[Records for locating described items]

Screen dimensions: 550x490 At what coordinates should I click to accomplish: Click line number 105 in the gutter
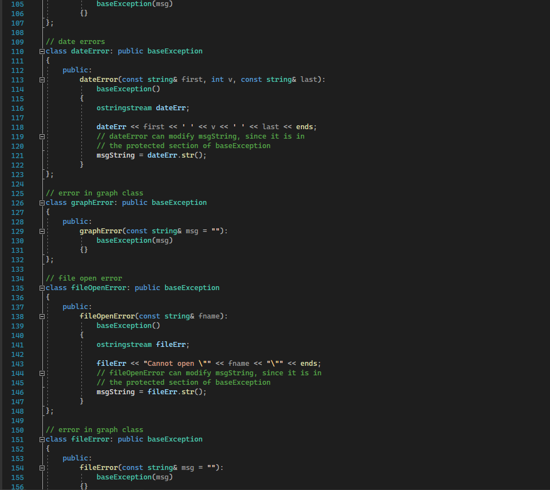[x=17, y=4]
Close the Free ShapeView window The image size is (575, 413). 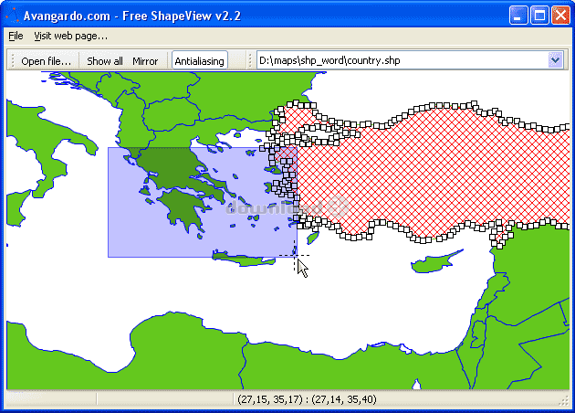[560, 15]
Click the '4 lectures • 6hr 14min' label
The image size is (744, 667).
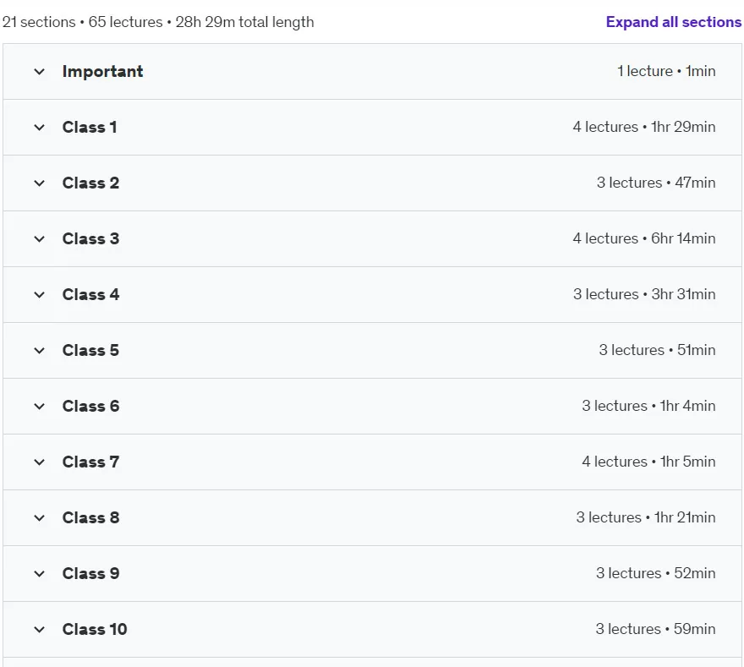point(644,238)
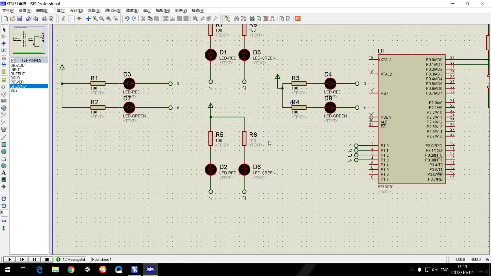Open the 调试(B) menu
Image resolution: width=491 pixels, height=276 pixels.
coord(132,10)
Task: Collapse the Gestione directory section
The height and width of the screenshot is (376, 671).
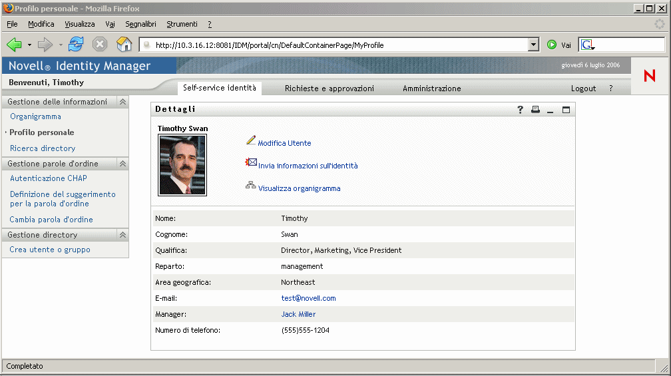Action: pos(122,235)
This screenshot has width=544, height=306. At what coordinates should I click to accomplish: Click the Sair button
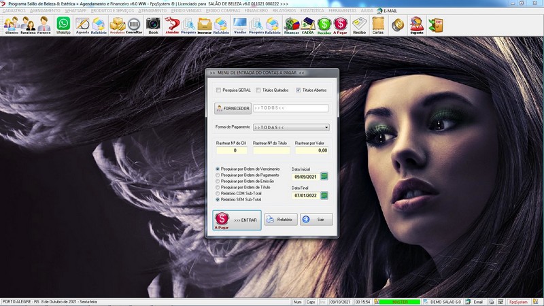point(316,220)
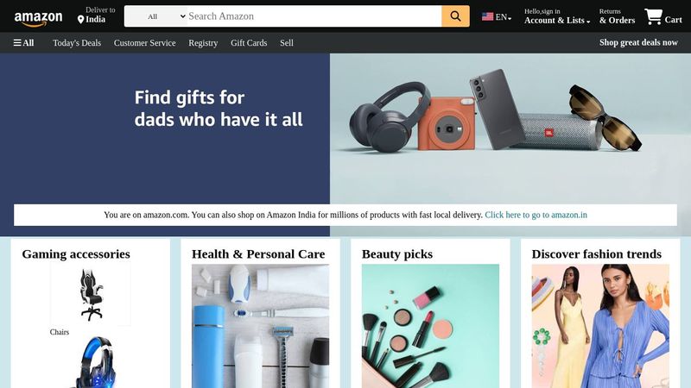This screenshot has height=388, width=691.
Task: Open the Beauty picks makeup image
Action: (x=430, y=326)
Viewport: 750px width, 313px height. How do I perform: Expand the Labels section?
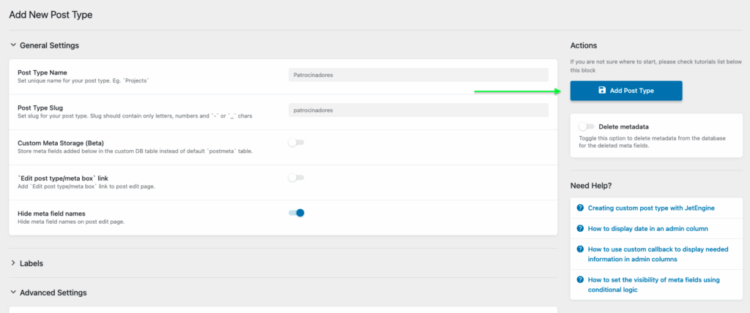point(13,263)
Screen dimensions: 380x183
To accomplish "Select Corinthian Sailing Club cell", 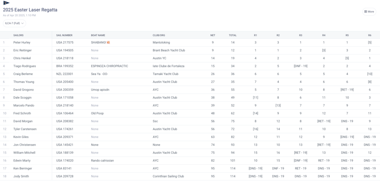I will click(168, 176).
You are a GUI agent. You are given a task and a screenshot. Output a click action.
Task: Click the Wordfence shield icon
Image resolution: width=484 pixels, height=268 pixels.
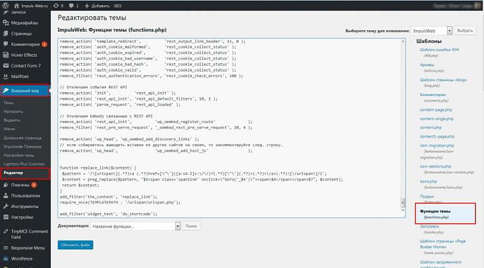pyautogui.click(x=5, y=258)
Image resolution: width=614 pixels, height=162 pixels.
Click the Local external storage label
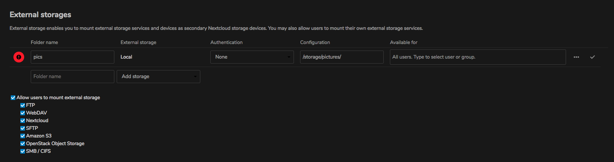pyautogui.click(x=126, y=57)
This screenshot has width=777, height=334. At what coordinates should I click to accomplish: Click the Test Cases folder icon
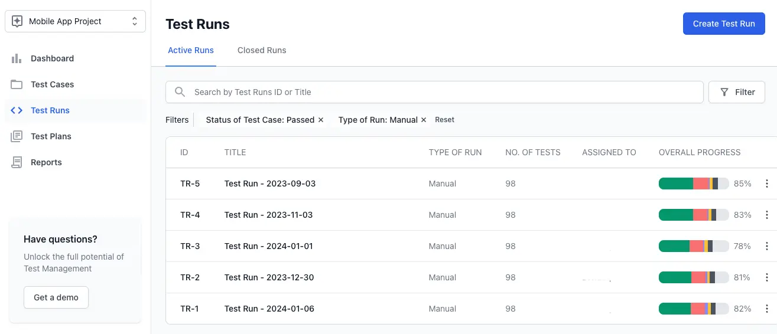point(17,84)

■ Do this ■
Transcribe the data from the line with "This screenshot has width=777, height=334." through the end of the data, keeping both of those lines, and leave the pictures out.

■ Solution for this exercise ■
This screenshot has width=777, height=334. At what coordinates should I click to accomplish: Click the Test Cases folder icon
point(17,84)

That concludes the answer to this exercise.